> What you need to do:
(A) In the article on indoctrination in Pakistan's schools, what degree does Dr. Abdullah Hashmi hold?
(B) Continue the article on indoctrination in Pakistan's schools, picking up after its final sentence.

Segment Start: Excerpt

Schoolchildren at the Ad-Dawah school run by the Jamaat-ud-Dawah in Muridke. Arif Ali—AFP
Pakistan’s schools and universities have an indoctrination problem
A new terrorist organization, the Ansarul Sharia (Helpers of Sharia), has struck Karachi and nearly succeeded in its attempt to kill the MQM’s leader of the opposition in Sindh Assembly, Khwaja Izharul Hassan, on Eid-ul-Azha. Its chief, arrested by security forces, is Dr. Abdullah Hashmi, a 28-year-old Masters in Applied Physics who was a teacher at Karachi University. Hashmi has revealed that the gang has a dozen activists, all university-level students, who want the imposition of Islam across Pakistan as a “complete code of life.” He also admitted that the MQM leader was targeted because he had shown tendency to follow “Western concepts.”
A recent debate on local media concluded that Pakistan’s defense was “60 to 80 percent” impregnable, but its clear that the country is 100 percent “defenseless” in the face of those who would kill for a “complete code of life.” The phrase has been part of Pakistan’s vernacular since 1947 and is found in school textbooks as an affirmation of the ideology of Pakistan. It is today the “sharia” slogan of Islamism, coming to the fore during the so-called Arab Spring.

Segment End: Excerpt
Segment Start: Given data

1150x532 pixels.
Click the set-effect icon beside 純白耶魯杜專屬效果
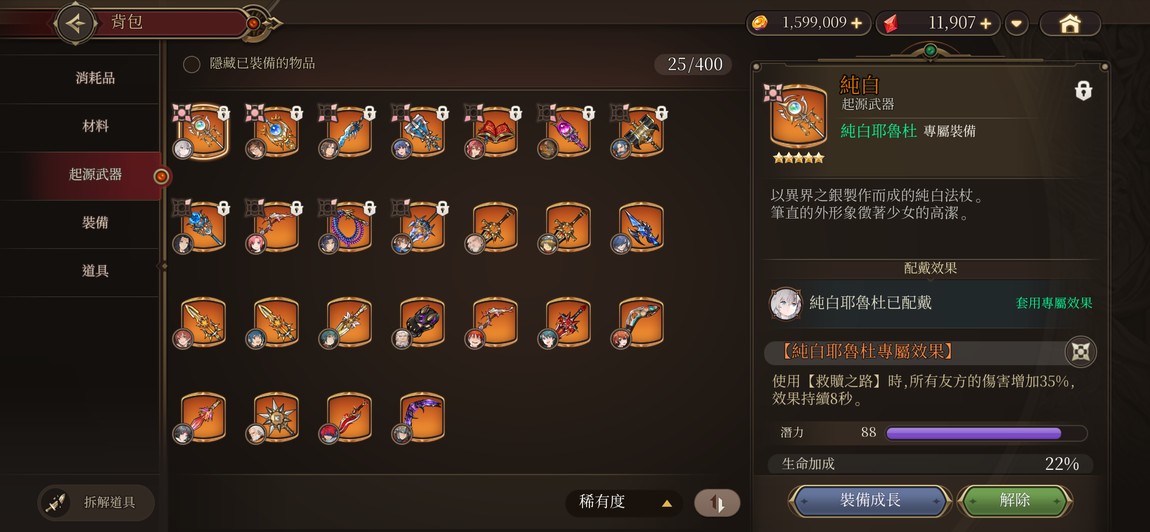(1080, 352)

Segment End: Given data

> Answers for this exercise:
(A) A Masters in Applied Physics.

(B)
A mob of university students in Mardan recently killed fellow pupil Mashal Khan, in part because they disapproved of his writings in favor of secularism and Western ideals. Ansarul Sharia in Karachi is pursuing the same ideological goal, joining Al Qaeda and Islamic State to gain influence, and killing policemen in Karachi to make its mark on the city’s terrorist landscape.
In a recent study, the Sindh Police Counter-Terrorism Department found that of 500 inmates, 64 held master’s degrees and another 70 had bachelor’s degrees. Similarly, a female medical student from Hyderabad joined the Islamic State because she felt moved by their teachings and was going to detonate explosives in Pakistan before police captured her. This mindset isn’t new, as explained by Senator Rehman Malik in The News on Thursday: “In the first attempt on the life of Benazir [Bhutto] in Karachi the message was that she was a woman and had no right to rule an Islamic country; and that she was a Shia who was pro-West.”